A VPN establishes a private network over a public network such as the Internet. Instead of dialing in over a telephone line, a VPN uses an Internet connection that the systems have already established. As previously discussed, remote users may benefit from Internet connections provided in public locations such as hotels, coffee shops, and airports. This connection is beneficial when you want to do personal work such as checking personal email or browsing social networking sites. Organizations, however, are not inclined to leave their infrastructure open. Organizations want to ensure that their intranet is available only to employees and that corporate resources are protected. Implementing a VPN environment provides many of the same benefits an employee experiences when connected directly to the corporate network within a corporate infrastructure.

Organizations can also employ VPN capabilities for internal wireless networks. Although you may be able to connect directly to a corporate access point, a VPN connection may be required for you to access internal corporate resources. This implementation ensures security for you and the organization, even when you are still in the organization’s building.

Virtual private networking requires a tunnel. Some of the tunneling protocols that are used for VPN connections are as follows:

• Transport Layer Security (TLS) is the modern standard for VPNs. This protocol has the advantage of working on almost every network and being allowed to pass through almost any firewall. TLS VPNs simply tunnel a VPN connection over a standard TLS connection.
• Point-to-Point Tunneling Protocol (PPTP) was developed by a group of vendors and standardized in 1999 under RFC 2637. PPTP allows PPP to be tunneled over an IP network. PPTP does this by encapsulating PPP packets. PPTP does not change PPP but defines a way to carry it. PPTP relies on Generic Routing Encapsulation (GRE) to build the tunnel between the communicating entities. PPTP allows remote users to set up the PPP connection and then secure a VPN connection. PPTP can only work over IP networks.
• Layer 2 Tunneling Protocol (L2TP) provides the same functionality as PPTP but on networks other than IP networks.

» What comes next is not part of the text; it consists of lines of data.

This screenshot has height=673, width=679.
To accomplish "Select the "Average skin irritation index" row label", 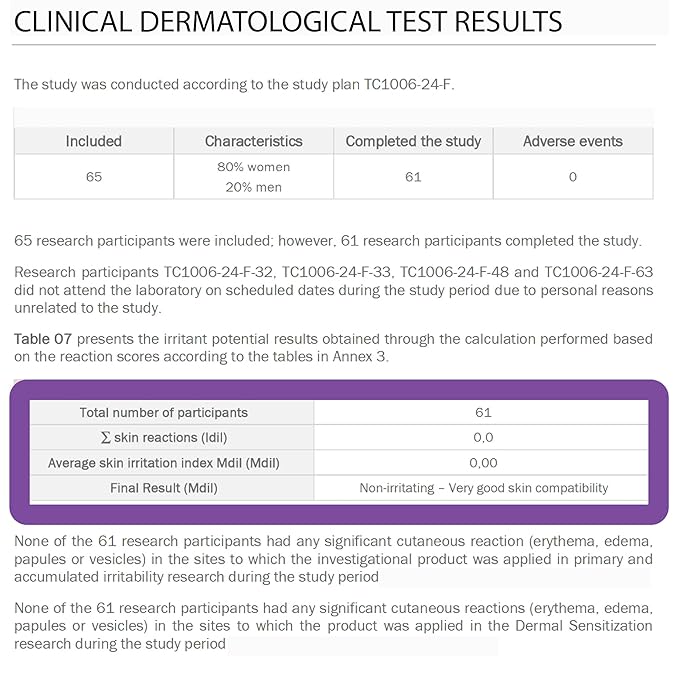I will click(164, 463).
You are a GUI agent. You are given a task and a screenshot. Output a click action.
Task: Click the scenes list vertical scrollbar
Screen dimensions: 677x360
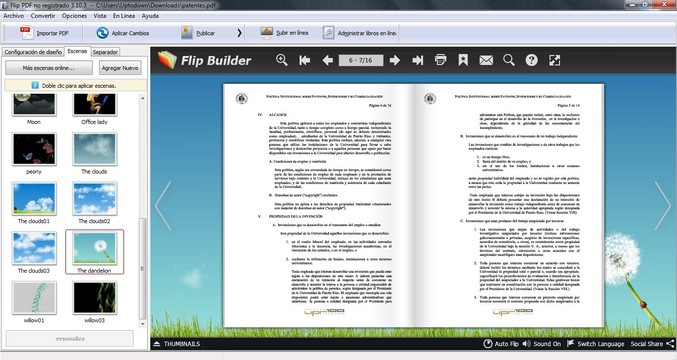pos(143,211)
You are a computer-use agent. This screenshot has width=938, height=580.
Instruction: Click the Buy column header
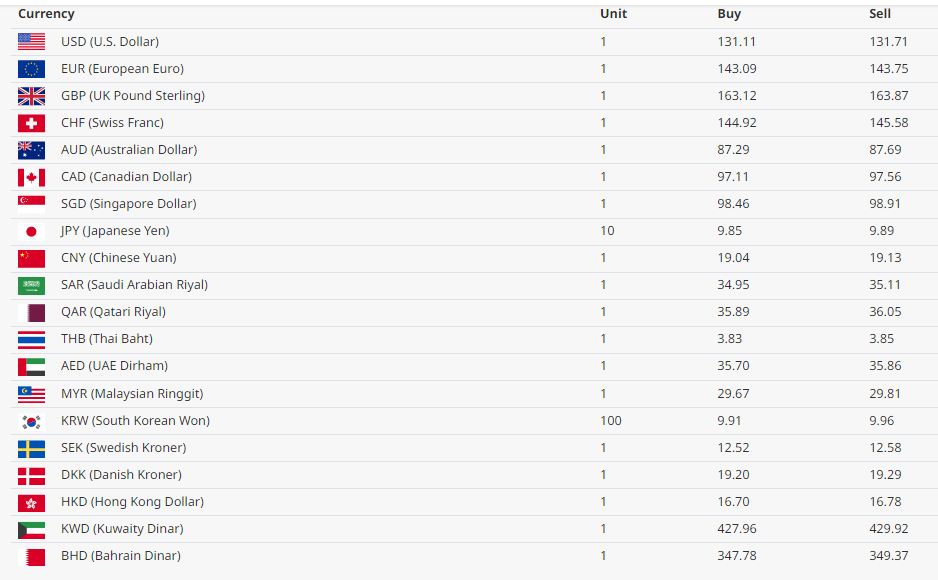coord(729,14)
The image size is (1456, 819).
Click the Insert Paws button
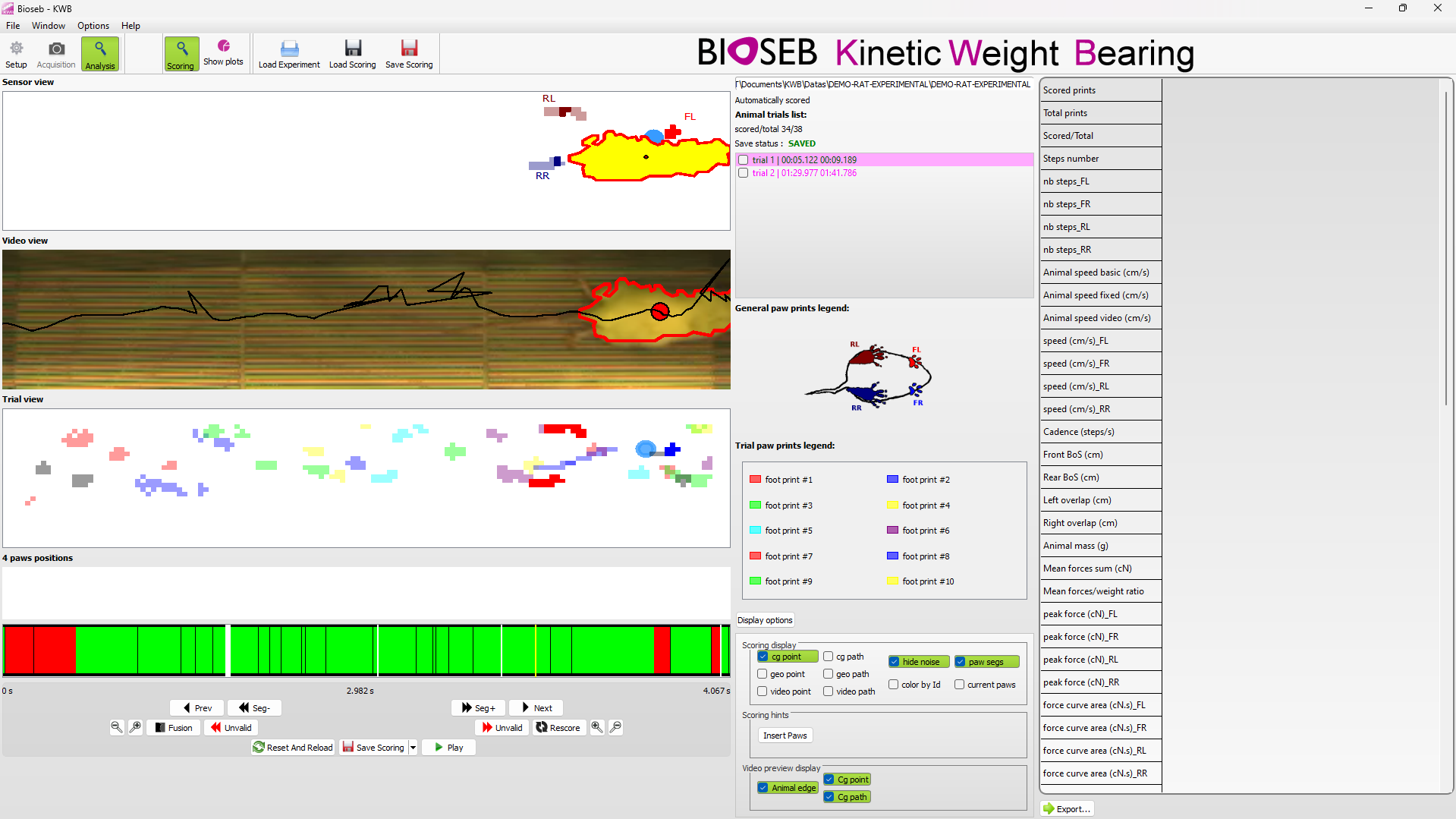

When combined with IPSec, L2TP provides encryption and authentication. L2TP sets up a connection between two communication entities over PPP.
• The Internet Protocol Security (IPSec) protocol provides the method for establishing a secure channel. In a VPN, IPSec secures communications between the computer system and the corporate network. It is often used in the VPN configuration because it provides flexibility to the organization. Because it is an open framework, an organization can use different configurations to achieve the appropriate level of security.

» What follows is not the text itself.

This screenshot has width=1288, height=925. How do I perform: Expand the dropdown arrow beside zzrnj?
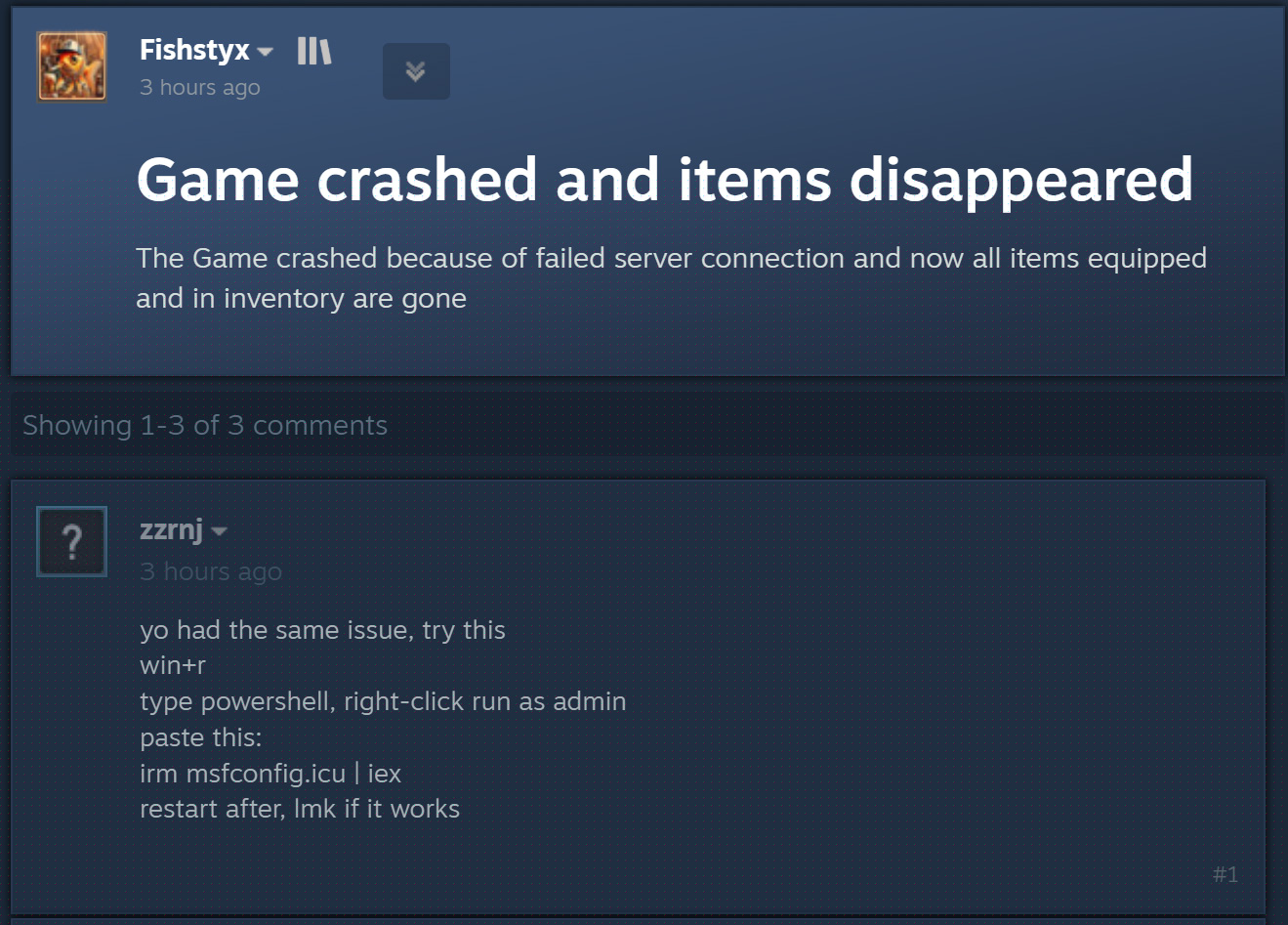(x=219, y=531)
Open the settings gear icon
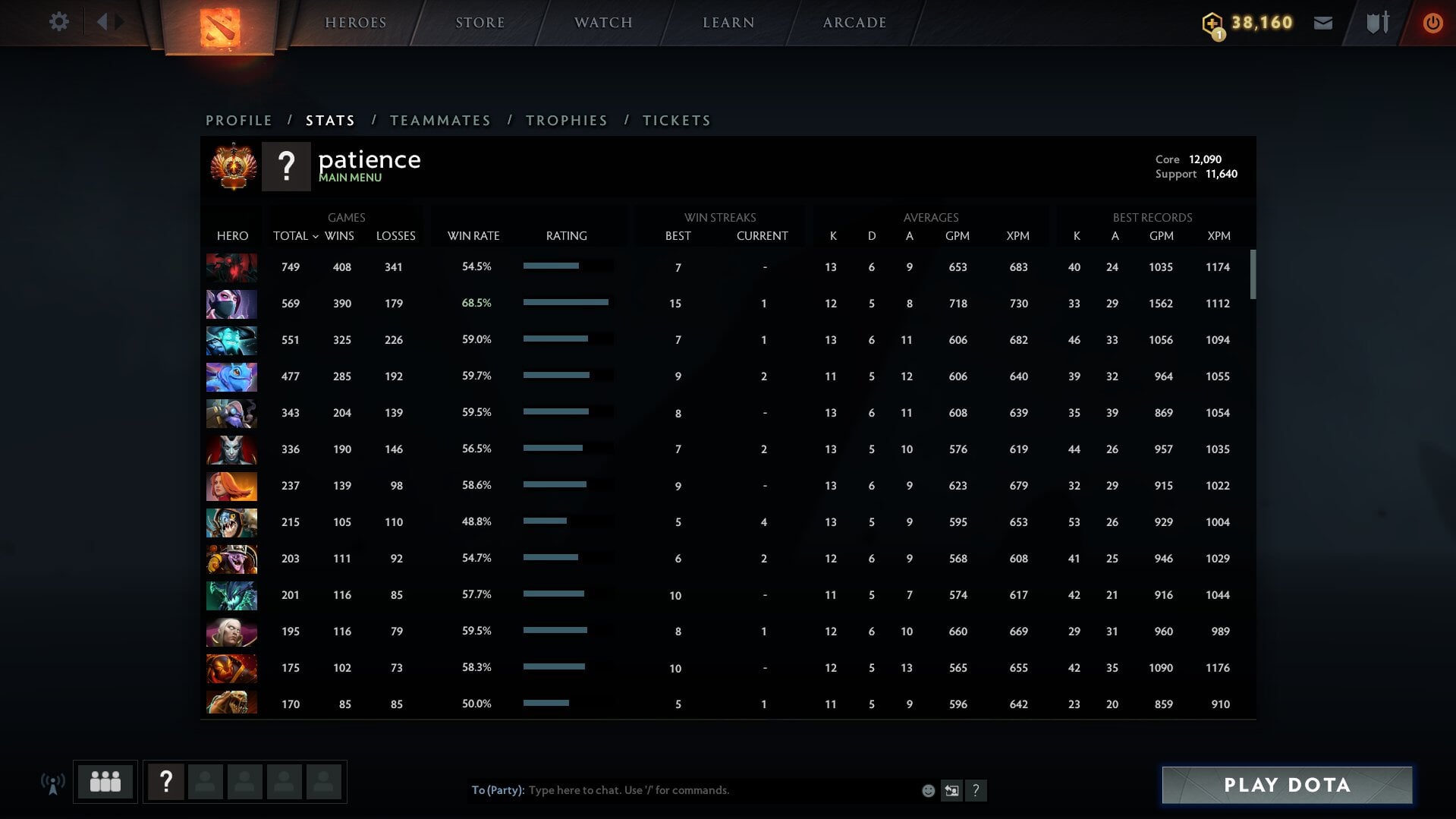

IPSec provides authentication and encryption through two security protocols. Authentication Header (AH) is the authentication protocol. Encapsulating Security Payload (ESP) provides authentication and encryption. AH is used to prove the identity of the sender and ensure the data is not tampered with. ESP encrypts the IP packets and ensures their integrity. IPSec can work in two modes, transport mode or tunnel mode. In transport mode, the message payload is protected. This ensures that the messages cannot be read if the traffic is collected. In tunnel mode, the payload, routing, and header information are protected. ESP provides greater security than AH because it protects the routing and header information.

A security association (SA) is used for each device during each VPN connection. The SA is the record of the configuration that the device needs to support an IPSec connection. When the two systems agree on the parameters used for communication, the data are stored in the SA. The SA may contain the authentication and encryption keys, algorithms, key lifetime, and source IP address. When the system receives the packet over the IPSec protocol, the SA will determine how to decrypt the packet, how to authenticate the source packet, the encryption key to use, and if necessary, how to replay the message. A different SA is used for inbound and outbound traffic.

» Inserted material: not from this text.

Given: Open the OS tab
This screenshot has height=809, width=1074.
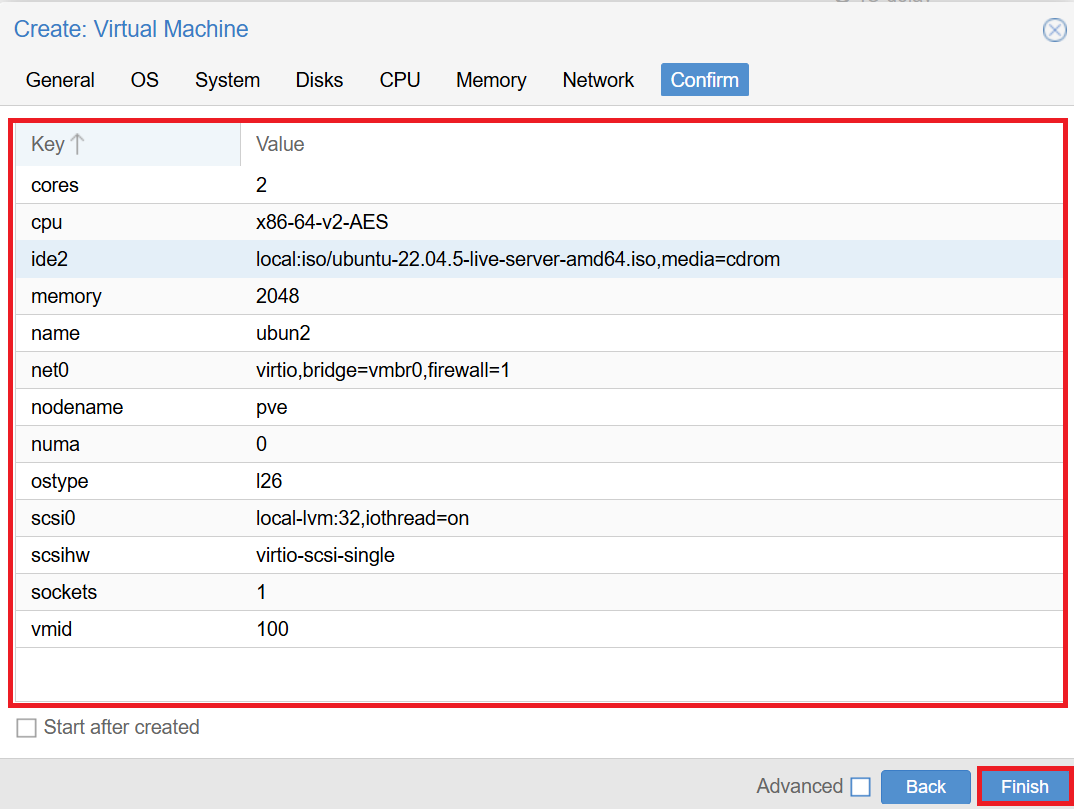Looking at the screenshot, I should [x=145, y=80].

Internet Key Exchange (IKE), as defined in RFC 2409, provides identification to communication partners via a secure connection. IKE is the de facto standard for IPSec. It is a combination of Internet Security Association and Key Management Protocol (ISAKMP) and OAKLEY. The OAKLEY protocol carries out the negotiation process, and ISAKMP provides the framework for the negotiation. This includes the negotiation for the algorithm, protocol, modes, and keys. The partners can authenticate through a shared secret or public key encryption. Once this is determined, the SAs are established.